DUBAI: Iraq said it has begun dismantling the Al-Hol camp in northeast Syria, repatriating thousands of its citizens as part of efforts to prevent the site from being used to promote extremist ideology, state news agency INA reported on Wednesday.
The Ministry of Migration and Displacement said around 19,000 Iraqis returned from Al-Hol to their former areas of residence and were reintegrated into local communities, with no security incidents recorded.
Karim Al-Nouri, undersecretary at the ministry, said returnees were subjected to screening and vetting before their transfer to the Al-Amal Community Rehabilitation Center in Al-Jada’a, south of Mosul in Iraq.
“The Ministry of Migration and Displacement is not concerned with security aspect,” Al-Nouri said, adding terrorism cases are handled separately by judiciary.
He said senior Daesh militants recently transferred to Iraq were brought from prisons run by the US-backed Syrian Democratic Forces (SDF), and not from Al-Hol camp.
The most recent group of returnees consists of 281 families, marking the 31st batch received by Iraq so far.
Officials described Al-Hol as a potential security threat, saying the camp has been exploited in the past as a recruitment hub for Daesh and a center for spreading extremism.
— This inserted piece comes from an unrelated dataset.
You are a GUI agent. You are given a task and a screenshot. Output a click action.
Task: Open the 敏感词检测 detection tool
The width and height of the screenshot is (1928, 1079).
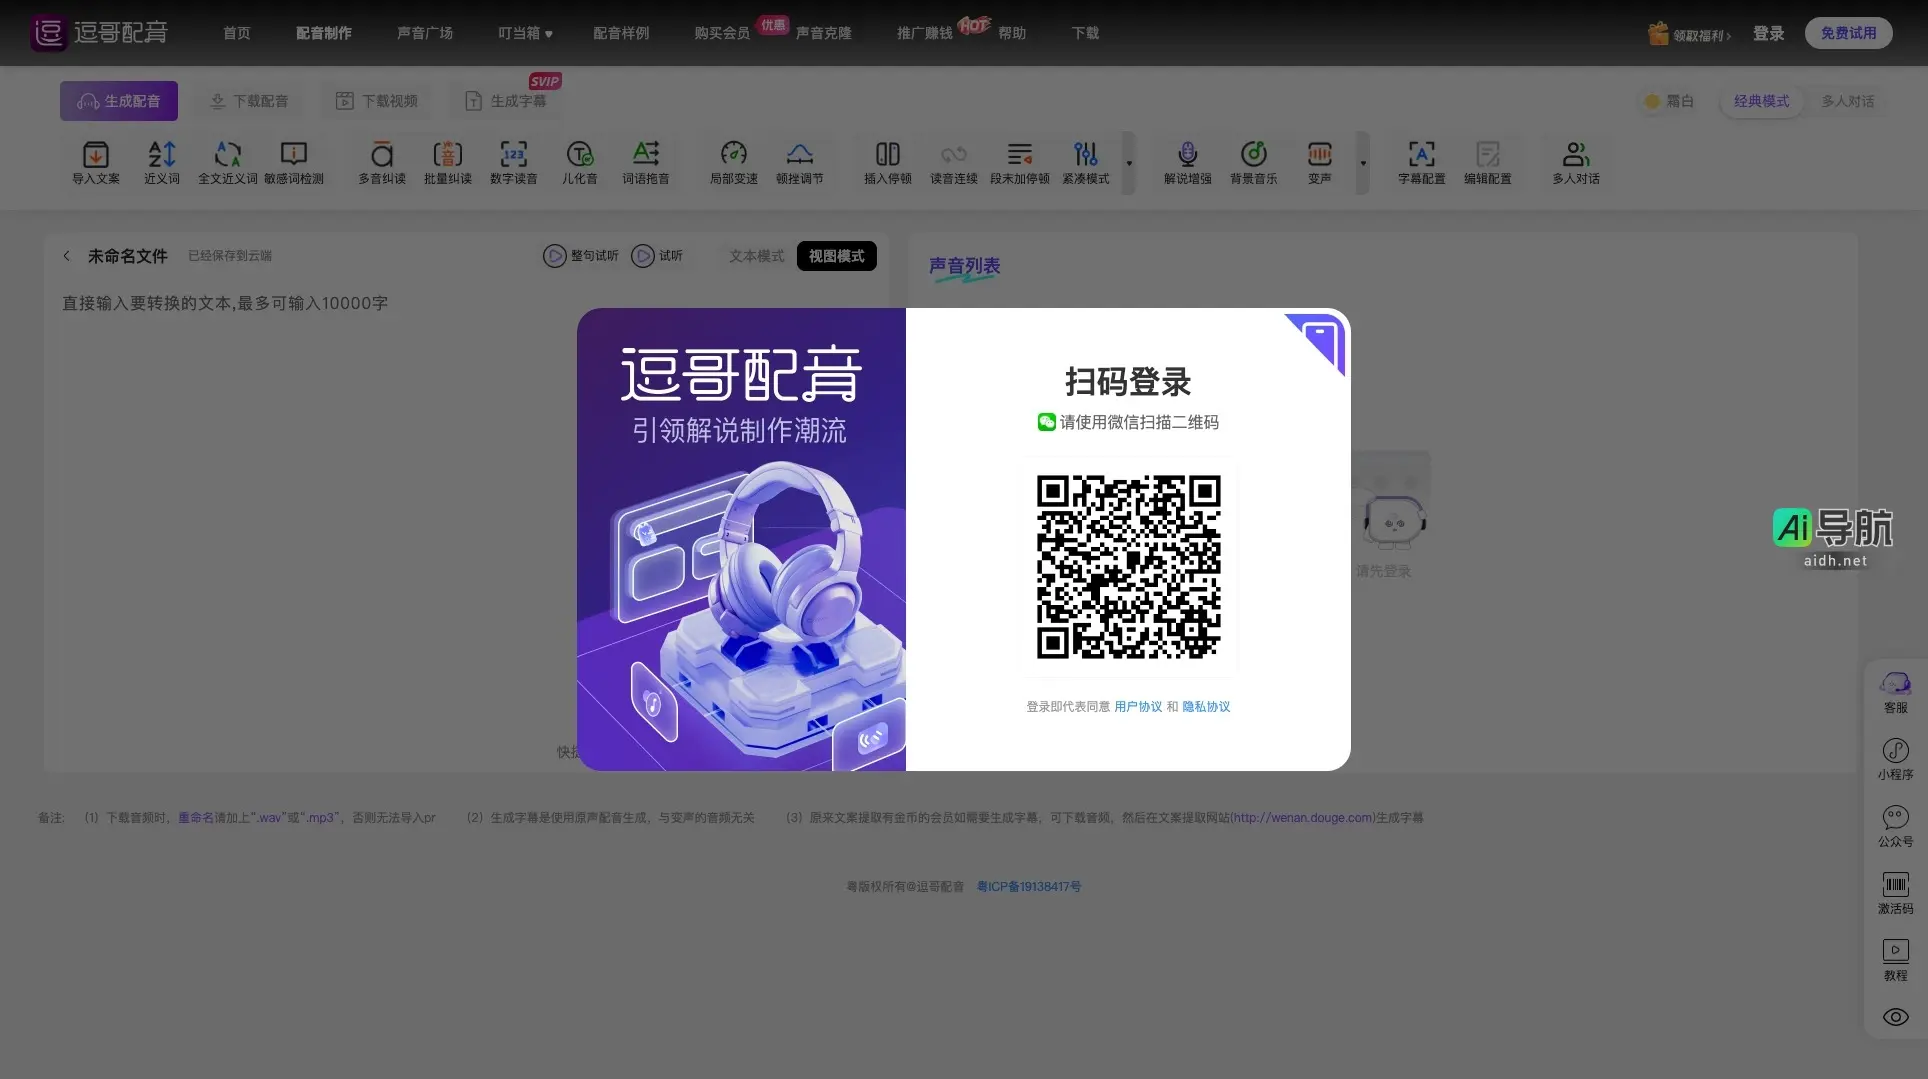[293, 162]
The camp currently houses around 60,000 people of various nationalities, most of them women and children linked to Daesh fighters.
Iraqi returnees receive psychological, medical and social support at the Al-Amal center, with assistance from international organizations and the Iraqi health ministry, before returning to their communities, according to the ministry. Those found to have committed crimes are referred to courts.
Al-Nouri said about 3,000 Iraqis still remain in Al-Hol. He added Iraqi detainees are also held in other prisons in Syria, with their cases requiring follow-up by the Ministry of Foreign Affairs.